On Wednesday 13th August I finally had my surgery to remove the impingement in my hip (FAI). I had to call the booking office the night before surgery and was told to arrive at the hospital for a 7am checkin. At this stage I was still pretending that it was a holiday and I don’t think reality hit me until I woke up the next morning. This was good, less of a chance for the nerves to get the better of me.
I live so close to the hospital that I was able to walk there which I thought was amusing given I was going in for a hip operation. There was a handful of families also waiting to be first in line for surgery on that day. I was alone but this didn’t really bother me, surgery is less scary the second time around.
I was one of the first patents called in; I chatted with the nurses and anaesthetist, got changed into a hospital gown and given a warm dressing gown to wear.

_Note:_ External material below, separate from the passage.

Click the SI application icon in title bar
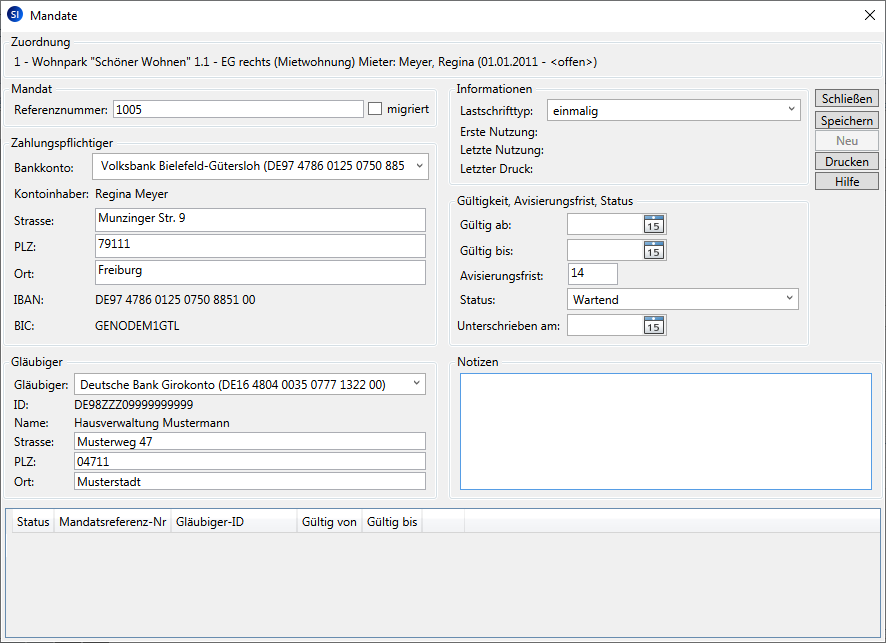click(x=15, y=15)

I had to wear a hair net and silly smurf slippers over my feet which cracked me up. The surgeon was late, so I spoke with his registrar and waited in the pre-op area for ages. The anaesthetist and I decided against the spinal in the end, so went for general anaesthetic and an infusion of something that would to help prevent pain complications (ketimine or licocane – not sure). I wasn’t as nervous or scared as I expected to be, but I was grateful I got knocked out AFTER speaking to my surgeon and BEFORE going into the operating room.
Before I knew it I was in post-op recovery area and waiting to go up to the ward. I think I got up to the ward by noon and don’t really remember much of that afternoon. I was in a fair amount of pain, but it was well managed. I was given pain relief by IV and was able to control when I got it by pressing a button. The best part was turning my phone on and getting so many text messages from friends, workmates and family, including some lovely photos from my family in the UK. The worst part was getting up to go to the toilet numerous times that first night, I had to use a zimmer frame and every time my body would shake uncontrollably which made peeing very challenging. My body has a thing when it is in an excessive amount of pain that it shakes uncontrollably and I get really cold.
I was in hospital for 4 days and the time on the ward wasn’t overly restful as I was sharing with three very noisy old ladies. This was especially challenging when we changed the pain medication and the central sensitisation went a bit haywire. Bright lights and noises are a problem for me, especially when I’m in pain or stressed. Hospitals are very bright and noisy places, my ward was chaotic and the old ladies had a lot of visitors who ignored visiting hours. Thankfully, the pain team did a good job and got my pain back under control fairly quickly and I was able to go home just in time for my birthday.
The surgeon was light on details but he said the operation went well. When I asked about the number of holes in my leg (more than I was expecting) he said that he wanted to be sure they got all of the impingement so that gives me confidence. I noticed the feeling come back in my foot almost immediately and the pain in my hip feels different. It is still early days, but I am feeling really hopeful about the surgery. I know I’ve got a lot of work to do to make a full recovery, and I know its not going to be easy (or happen very quickly), but I’m feeling really hopeful and am ready to put all this behind me. I’m very relieved the worst is over now and I am on the road to recovery.
I am partial weight bearing on crutches (allowed to put a little bit of weight on my foot, but not much) and am resting at home for at least 2 weeks. At the 2 week mark I will see the surgeon for a follow up and to get my stitches out. I’ve got some very basic physiotherapy exercises to do and will start the rehabilitation when the surgeon gives the all clear to get started. I’ve also got an appointment with the pain specialist in October to discuss the plan forward from a pain management perspective, the pain clinic have been very clear the expectation is that surgery will improve my function but is very unlikely to make me pain free. Regardless, I’m excited about the future and looking forward to getting on with the rehabilitation. Its going to be an interesting few months.